((

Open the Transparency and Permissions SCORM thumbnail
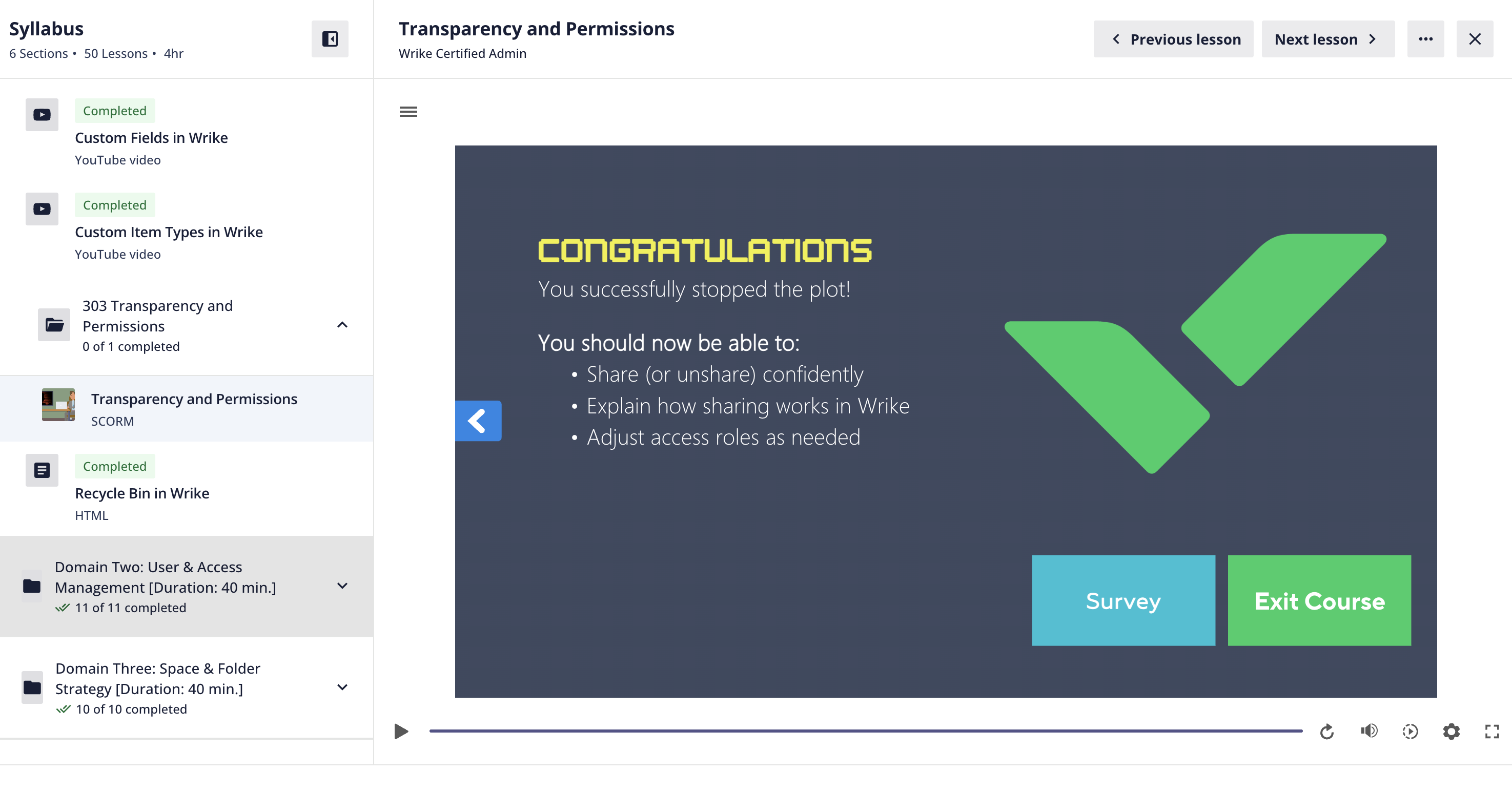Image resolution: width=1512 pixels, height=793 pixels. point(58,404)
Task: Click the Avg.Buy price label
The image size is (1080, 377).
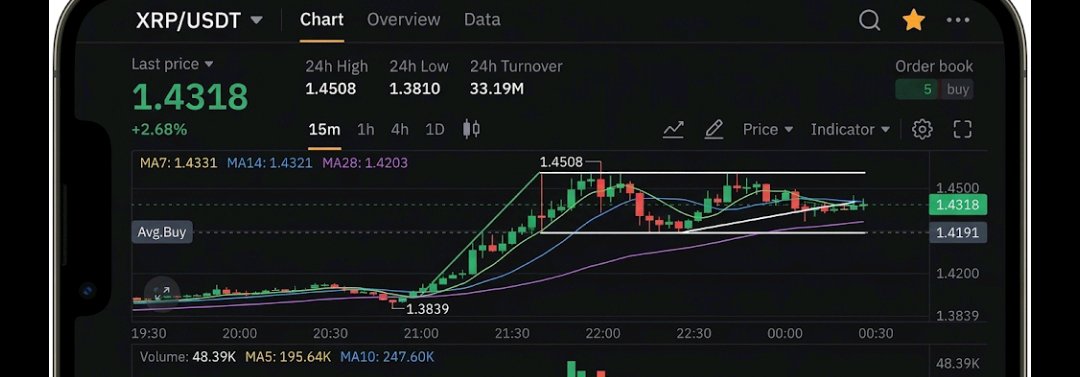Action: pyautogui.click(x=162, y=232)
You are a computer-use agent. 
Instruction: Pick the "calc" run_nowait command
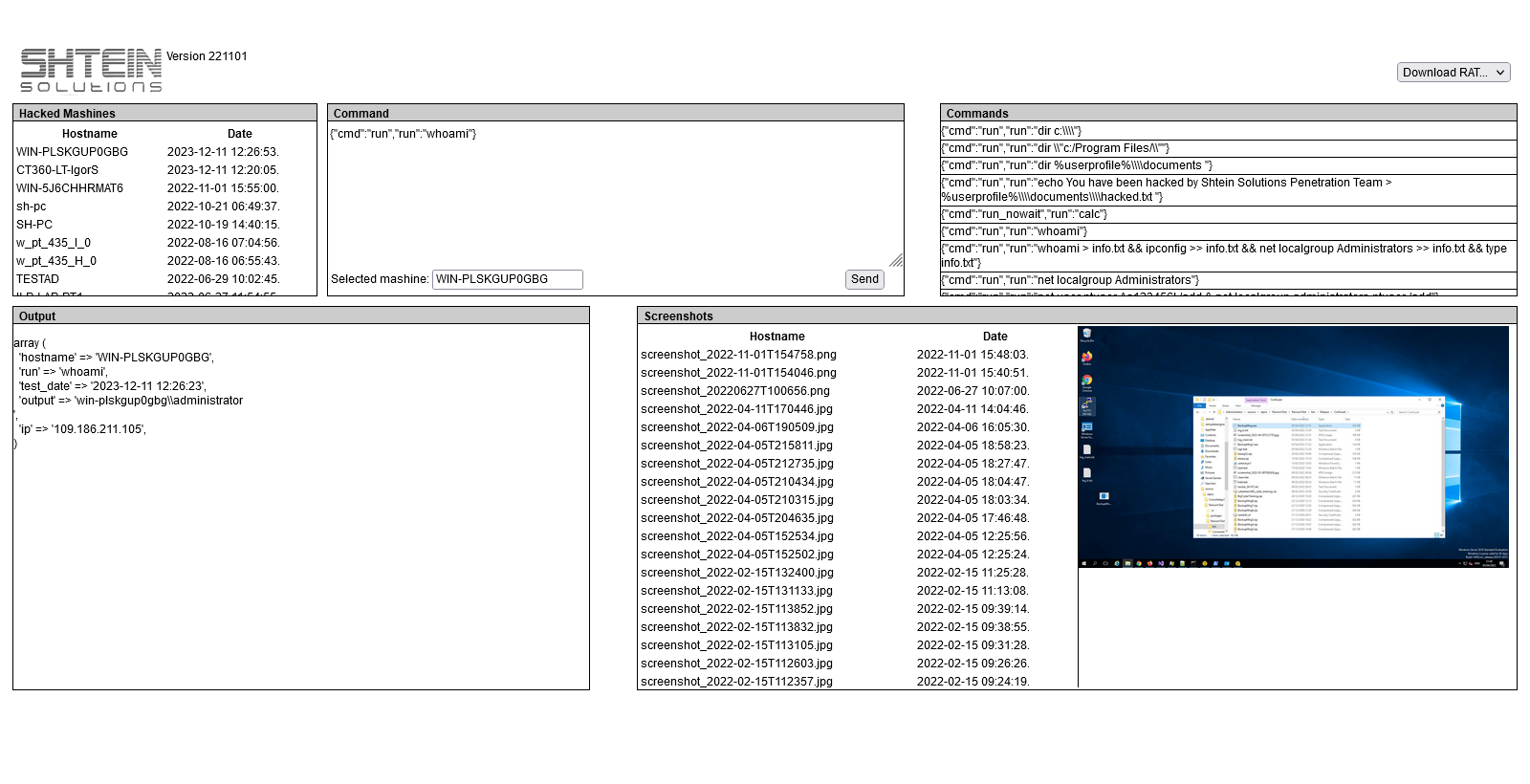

))

Consigne donnée >> Convertissez les lignes de toutes les entrées ci-dessus en une liste JSON de chaînes, à raison d'une chaîne par ligne, sans les lignes vides. Omettez les images de la réponse.

Solution proposée >>
[
  "Open the Transparency and Permissions SCORM thumbnail",
  "Image resolution: width=1512 pixels, height=793 pixels. point(58,404)",
  "Task: Click the Avg.Buy price label",
  "The image size is (1080, 377).",
  "Action: pyautogui.click(x=162, y=232)",
  "You are a computer-use agent. ",
  "Instruction: Pick the \"calc\" run_nowait command"
]